**Problem A**: In the article on FHA mortgage delinquencies, what was the delinquency rate for conventional loans?
**Problem B**: Extend the article on FHA mortgage delinquencies past its final sentence.

**Document segment**:

=== Begin Enclosure ===

This is a recipe for disaster:
Federal Housing Administration mortgages — the affordable path to homeownership for many first-time buyers, minorities and low-income Americans — now have the highest delinquency rate in at least four decades.
The share of late FHA loans rose to almost 16% in the second quarter, up from about 9.7% in the previous three months and the highest level in records dating back to 1979, the Mortgage Bankers Association said Monday. The delinquency rate for conventional loans, by comparison, was 6.7%.
Millions of Americans stopped paying their mortgages after losing jobs in the coronavirus crisis. Those on the lower end of the income scale are most likely to have FHA loans, which allow borrowers with shaky credit to buy homes with small down payments.
For now, most of them are protected from foreclosure by the federal forbearance program, in which borrowers with pandemic-related hardships can delay payments for as much as a year without penalty. As of Aug. 9, about 3.6 million homeowners were in forbearance, representing 7.2% of loans, the MBA said in a separate report. The share has decreased for nine straight weeks.

=== End Enclosure ===

**Entries supplied**:
=== Begin Enclosure ===

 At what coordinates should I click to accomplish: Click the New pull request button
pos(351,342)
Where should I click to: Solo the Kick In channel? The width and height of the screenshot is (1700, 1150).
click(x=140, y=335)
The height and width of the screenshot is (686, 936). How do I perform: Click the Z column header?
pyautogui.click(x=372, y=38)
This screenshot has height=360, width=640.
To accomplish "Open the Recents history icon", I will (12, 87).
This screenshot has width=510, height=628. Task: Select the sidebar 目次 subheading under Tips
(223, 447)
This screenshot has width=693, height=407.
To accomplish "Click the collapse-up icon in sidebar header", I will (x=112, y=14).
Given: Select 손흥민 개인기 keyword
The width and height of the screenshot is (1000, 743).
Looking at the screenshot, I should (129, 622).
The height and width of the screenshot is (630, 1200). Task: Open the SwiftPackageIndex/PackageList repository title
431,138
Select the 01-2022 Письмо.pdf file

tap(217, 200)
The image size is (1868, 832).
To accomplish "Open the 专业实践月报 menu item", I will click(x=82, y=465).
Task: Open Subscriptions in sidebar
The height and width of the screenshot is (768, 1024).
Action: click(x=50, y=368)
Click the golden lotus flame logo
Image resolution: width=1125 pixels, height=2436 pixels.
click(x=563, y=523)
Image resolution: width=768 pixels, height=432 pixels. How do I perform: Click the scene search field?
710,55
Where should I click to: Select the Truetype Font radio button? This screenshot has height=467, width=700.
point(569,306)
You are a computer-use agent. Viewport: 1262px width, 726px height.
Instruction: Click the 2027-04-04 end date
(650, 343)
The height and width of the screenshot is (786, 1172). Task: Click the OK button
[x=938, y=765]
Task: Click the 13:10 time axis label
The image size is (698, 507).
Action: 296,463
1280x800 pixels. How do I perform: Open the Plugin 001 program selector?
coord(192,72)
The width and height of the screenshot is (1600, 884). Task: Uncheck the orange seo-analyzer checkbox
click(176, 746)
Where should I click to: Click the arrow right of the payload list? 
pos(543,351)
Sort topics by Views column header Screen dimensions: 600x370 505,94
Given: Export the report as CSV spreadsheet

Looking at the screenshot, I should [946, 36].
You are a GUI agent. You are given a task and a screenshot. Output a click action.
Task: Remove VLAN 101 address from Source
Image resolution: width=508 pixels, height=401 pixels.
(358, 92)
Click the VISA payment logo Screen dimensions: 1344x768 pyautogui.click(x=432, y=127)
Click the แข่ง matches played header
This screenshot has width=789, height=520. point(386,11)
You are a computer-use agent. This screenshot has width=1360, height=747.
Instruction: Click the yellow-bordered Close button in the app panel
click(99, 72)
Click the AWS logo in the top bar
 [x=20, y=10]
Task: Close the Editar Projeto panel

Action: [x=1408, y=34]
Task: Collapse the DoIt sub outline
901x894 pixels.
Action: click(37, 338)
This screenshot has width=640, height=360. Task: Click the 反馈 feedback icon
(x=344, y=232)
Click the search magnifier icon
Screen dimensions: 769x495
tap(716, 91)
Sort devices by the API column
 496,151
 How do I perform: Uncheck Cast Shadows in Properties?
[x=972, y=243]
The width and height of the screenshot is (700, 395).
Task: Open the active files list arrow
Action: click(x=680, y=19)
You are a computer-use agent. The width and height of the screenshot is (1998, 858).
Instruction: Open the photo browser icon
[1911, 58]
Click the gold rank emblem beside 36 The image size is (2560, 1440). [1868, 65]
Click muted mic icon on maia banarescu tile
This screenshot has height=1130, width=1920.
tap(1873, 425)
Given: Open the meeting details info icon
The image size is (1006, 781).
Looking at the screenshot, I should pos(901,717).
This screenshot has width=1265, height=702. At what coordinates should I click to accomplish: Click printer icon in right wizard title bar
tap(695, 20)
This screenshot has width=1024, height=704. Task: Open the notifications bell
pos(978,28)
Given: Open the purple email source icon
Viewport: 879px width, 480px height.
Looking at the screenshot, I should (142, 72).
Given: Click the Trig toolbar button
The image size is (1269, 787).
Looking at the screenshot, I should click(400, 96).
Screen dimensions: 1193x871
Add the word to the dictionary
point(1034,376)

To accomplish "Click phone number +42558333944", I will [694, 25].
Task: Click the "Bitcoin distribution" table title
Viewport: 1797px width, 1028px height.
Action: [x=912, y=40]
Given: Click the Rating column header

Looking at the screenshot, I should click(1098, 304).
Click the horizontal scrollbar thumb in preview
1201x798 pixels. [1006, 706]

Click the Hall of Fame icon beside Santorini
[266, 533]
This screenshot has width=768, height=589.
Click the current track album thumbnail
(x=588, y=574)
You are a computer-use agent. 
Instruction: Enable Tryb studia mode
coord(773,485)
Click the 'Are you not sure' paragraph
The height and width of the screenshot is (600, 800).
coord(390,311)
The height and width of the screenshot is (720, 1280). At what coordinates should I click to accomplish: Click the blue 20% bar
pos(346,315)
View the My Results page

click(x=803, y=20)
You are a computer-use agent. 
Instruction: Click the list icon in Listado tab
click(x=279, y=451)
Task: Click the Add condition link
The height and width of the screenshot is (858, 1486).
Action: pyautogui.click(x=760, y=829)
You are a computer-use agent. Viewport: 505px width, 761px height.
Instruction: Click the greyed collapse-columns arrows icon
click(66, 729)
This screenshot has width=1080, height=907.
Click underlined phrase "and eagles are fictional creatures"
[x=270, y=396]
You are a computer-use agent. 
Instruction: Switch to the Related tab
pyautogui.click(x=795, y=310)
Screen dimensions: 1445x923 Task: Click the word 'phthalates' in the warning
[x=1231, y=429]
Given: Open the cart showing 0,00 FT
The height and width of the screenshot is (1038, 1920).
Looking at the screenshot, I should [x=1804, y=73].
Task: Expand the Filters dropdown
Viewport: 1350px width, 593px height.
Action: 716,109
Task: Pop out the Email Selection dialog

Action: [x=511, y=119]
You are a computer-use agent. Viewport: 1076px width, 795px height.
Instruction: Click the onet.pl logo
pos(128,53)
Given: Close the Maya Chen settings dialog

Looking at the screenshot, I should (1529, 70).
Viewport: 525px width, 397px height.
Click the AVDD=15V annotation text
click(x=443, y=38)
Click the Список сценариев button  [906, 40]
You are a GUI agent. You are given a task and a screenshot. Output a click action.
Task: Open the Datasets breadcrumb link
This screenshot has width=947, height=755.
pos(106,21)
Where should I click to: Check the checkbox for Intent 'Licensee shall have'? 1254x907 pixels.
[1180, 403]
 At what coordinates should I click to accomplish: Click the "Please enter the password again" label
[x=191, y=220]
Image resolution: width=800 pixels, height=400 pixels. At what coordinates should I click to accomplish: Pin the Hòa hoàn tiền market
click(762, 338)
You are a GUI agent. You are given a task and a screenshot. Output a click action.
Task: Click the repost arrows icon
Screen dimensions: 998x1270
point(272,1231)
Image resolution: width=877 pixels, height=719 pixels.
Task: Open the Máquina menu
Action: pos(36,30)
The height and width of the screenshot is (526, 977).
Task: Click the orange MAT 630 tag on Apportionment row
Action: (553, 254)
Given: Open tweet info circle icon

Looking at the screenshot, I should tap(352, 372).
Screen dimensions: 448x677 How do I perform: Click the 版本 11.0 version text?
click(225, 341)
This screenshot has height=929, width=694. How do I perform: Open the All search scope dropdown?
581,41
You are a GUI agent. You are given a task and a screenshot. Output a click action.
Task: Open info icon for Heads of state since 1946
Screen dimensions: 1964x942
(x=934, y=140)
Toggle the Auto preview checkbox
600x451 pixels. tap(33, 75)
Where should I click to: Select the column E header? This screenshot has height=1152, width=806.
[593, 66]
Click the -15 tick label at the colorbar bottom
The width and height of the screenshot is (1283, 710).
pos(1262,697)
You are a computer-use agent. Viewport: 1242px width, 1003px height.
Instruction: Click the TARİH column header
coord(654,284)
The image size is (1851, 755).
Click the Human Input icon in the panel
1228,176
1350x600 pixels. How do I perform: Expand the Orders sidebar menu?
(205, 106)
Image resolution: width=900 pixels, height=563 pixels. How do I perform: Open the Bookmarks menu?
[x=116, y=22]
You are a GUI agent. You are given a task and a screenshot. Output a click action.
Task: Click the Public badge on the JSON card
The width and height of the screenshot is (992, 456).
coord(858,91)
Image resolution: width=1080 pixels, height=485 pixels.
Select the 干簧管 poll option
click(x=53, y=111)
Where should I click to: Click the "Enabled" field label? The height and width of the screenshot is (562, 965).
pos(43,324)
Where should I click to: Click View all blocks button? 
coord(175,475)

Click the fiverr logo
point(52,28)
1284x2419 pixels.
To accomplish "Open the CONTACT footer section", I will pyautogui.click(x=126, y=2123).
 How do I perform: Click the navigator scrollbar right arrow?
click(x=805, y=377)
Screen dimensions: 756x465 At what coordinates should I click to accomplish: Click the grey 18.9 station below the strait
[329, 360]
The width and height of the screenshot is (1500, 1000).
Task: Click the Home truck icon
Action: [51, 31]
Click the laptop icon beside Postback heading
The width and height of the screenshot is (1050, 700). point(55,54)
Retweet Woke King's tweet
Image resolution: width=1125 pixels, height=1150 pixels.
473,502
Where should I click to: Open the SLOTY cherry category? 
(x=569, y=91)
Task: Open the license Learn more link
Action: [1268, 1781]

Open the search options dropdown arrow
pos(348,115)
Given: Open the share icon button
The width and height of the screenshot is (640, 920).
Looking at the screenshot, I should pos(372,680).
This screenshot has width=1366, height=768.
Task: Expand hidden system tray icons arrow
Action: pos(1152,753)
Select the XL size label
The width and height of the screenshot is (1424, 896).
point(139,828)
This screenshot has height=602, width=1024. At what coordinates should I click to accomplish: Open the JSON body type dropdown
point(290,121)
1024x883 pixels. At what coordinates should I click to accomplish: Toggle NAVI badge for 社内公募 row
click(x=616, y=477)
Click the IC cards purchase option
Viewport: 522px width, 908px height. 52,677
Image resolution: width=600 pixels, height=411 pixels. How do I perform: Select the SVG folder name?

=== End Enclosure ===

**Response area A**: 6.7%

**Response area B**:
Note that even though interest rates are low, Fannie Mae and Freddie Mac have implemented a
0.5-percentage-point “adverse market” fee to account for the increase risk of default, but home builders are confident.
My guess is that they are expecting a taxpayer bailout of some sort:
U.S. home builder confidence rose for a third straight month in August to match its highest level ever as record-low interest rates spur buyer traffic, data released on Monday showed in the latest indication the housing market is a rare bright spot in the economic crisis triggered by the coronavirus pandemic.